[ENTRIES PROVIDED — start]

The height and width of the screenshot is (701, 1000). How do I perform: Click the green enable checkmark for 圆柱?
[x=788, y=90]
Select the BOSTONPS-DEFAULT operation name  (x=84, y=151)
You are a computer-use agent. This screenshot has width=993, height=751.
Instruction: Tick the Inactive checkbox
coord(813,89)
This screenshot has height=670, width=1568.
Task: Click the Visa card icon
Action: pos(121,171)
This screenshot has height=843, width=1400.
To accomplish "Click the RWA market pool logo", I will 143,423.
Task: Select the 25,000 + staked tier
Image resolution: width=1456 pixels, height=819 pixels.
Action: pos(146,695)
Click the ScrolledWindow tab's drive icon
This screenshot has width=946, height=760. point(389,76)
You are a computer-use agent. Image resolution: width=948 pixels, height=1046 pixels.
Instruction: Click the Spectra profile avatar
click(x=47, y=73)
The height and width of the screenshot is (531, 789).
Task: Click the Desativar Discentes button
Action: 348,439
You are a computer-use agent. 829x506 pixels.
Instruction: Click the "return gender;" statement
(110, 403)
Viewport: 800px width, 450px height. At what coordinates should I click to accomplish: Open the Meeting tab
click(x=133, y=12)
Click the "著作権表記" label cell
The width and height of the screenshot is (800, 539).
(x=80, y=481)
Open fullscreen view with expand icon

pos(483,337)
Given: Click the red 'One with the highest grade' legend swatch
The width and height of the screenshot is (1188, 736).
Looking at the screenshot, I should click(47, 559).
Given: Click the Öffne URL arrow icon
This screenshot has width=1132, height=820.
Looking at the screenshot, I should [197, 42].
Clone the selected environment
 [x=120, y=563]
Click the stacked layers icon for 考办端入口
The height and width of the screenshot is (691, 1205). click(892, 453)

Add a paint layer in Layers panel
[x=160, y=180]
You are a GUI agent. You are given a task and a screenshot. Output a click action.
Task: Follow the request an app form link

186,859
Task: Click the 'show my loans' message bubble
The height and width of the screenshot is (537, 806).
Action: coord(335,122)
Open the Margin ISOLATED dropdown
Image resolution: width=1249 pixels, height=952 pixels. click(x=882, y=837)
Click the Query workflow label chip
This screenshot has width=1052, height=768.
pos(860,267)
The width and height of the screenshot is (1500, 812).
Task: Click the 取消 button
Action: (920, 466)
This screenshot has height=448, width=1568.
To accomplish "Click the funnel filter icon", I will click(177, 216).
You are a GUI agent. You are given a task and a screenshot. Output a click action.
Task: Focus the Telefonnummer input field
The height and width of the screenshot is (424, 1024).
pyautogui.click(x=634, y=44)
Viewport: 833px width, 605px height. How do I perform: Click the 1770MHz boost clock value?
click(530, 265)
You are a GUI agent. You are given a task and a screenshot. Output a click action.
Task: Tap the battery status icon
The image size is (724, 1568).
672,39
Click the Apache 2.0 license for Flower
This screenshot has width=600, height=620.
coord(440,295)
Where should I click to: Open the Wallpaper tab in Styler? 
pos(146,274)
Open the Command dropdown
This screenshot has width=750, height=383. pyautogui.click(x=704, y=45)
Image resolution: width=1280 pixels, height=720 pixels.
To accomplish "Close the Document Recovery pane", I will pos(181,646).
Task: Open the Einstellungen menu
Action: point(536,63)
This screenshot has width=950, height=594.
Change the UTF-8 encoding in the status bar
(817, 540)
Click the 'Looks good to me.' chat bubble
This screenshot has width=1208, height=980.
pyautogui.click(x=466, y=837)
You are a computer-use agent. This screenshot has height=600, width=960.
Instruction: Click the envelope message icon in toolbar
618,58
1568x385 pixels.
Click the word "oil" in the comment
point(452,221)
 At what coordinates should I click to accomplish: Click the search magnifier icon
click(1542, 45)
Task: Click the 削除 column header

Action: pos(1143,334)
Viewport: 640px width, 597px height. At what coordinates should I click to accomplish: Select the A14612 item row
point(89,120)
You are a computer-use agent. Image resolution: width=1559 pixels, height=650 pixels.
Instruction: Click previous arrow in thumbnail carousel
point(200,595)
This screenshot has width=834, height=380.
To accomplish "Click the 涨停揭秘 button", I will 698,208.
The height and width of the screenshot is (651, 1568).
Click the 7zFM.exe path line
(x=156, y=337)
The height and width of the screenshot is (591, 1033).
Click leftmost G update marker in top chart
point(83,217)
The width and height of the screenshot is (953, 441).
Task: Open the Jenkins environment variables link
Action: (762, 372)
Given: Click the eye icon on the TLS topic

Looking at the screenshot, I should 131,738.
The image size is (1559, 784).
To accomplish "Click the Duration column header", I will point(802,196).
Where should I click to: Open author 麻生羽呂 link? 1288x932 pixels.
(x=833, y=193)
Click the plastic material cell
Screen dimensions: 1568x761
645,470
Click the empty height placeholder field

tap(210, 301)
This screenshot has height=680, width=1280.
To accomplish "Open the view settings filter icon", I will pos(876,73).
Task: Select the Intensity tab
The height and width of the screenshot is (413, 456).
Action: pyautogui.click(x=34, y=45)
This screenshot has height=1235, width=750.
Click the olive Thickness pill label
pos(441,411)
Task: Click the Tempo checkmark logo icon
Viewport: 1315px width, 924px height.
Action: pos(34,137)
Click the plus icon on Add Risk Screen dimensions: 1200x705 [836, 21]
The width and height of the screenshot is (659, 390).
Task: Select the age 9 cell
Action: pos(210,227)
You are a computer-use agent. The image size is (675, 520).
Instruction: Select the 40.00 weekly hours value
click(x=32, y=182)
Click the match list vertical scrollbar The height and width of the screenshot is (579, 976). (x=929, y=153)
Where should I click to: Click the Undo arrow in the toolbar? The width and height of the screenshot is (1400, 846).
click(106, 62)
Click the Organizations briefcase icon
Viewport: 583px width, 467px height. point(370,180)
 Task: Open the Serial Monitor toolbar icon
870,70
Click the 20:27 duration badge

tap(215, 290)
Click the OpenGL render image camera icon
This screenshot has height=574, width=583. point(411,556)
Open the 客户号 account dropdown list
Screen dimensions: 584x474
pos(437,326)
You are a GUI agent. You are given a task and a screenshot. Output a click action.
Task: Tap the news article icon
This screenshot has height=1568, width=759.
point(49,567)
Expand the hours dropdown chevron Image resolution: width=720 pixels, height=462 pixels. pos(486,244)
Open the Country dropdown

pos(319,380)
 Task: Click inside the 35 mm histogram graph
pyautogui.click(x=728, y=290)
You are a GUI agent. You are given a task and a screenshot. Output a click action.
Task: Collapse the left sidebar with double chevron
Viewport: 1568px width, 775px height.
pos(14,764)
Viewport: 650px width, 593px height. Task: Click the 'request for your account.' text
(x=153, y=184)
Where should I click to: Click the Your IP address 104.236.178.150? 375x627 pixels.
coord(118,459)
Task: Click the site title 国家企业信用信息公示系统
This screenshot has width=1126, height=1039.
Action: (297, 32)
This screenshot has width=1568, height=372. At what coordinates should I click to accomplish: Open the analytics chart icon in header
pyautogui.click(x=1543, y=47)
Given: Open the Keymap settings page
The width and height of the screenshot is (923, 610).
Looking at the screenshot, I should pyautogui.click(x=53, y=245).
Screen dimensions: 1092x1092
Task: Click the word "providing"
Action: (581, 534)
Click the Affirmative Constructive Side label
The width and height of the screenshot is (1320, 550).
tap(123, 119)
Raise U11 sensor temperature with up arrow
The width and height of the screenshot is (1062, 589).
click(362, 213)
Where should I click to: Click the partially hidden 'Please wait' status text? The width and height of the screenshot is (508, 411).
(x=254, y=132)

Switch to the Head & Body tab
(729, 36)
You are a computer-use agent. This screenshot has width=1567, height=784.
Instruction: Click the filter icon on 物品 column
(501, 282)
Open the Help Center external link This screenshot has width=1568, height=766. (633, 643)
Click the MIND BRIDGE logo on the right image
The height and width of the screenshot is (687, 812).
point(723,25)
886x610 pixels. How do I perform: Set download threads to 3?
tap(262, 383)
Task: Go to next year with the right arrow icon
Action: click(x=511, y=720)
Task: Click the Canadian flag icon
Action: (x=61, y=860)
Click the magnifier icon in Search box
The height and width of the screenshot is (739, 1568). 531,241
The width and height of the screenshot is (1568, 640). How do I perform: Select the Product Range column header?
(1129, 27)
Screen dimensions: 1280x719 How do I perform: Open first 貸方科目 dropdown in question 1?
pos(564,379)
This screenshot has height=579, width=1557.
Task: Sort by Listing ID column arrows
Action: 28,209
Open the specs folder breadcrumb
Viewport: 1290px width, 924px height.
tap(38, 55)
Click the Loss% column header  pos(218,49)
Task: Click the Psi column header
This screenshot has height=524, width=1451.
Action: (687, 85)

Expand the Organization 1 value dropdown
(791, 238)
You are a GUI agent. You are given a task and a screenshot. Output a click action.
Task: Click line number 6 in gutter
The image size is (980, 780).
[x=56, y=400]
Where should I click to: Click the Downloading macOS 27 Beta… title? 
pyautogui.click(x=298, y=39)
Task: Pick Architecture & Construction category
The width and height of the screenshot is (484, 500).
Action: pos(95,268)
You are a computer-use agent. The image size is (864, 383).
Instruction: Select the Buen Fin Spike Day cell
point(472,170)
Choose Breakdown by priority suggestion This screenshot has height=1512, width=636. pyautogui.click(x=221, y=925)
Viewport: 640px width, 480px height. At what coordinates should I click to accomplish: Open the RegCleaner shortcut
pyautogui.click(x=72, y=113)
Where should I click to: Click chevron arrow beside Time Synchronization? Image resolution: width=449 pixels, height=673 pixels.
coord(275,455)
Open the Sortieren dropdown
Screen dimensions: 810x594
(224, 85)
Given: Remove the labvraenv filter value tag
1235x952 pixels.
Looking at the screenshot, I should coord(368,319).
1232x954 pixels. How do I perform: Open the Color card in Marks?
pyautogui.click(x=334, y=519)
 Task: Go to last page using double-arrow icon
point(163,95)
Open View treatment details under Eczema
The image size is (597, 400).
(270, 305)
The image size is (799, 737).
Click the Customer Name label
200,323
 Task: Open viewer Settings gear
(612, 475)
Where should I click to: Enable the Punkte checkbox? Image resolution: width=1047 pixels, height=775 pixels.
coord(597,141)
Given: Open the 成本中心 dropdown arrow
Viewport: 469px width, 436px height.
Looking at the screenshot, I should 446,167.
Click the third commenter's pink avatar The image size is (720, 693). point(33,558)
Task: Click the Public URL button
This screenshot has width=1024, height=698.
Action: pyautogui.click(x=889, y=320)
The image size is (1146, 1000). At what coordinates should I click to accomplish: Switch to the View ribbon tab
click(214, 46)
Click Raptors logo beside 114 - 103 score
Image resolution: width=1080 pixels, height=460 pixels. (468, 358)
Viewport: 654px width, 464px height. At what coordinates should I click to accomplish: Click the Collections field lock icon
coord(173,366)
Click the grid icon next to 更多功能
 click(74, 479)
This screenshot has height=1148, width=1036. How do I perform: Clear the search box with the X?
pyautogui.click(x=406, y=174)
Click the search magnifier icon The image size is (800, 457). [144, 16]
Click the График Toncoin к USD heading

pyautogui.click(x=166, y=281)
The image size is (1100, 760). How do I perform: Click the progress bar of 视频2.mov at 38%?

[ENTRIES PROVIDED — finish]

● TASK DETAILS: Extract every line of the records above that contains the word "bubble".

● SOLUTION TO THIS TASK:
Task: Click the 'show my loans' message bubble
Click the 'Looks good to me.' chat bubble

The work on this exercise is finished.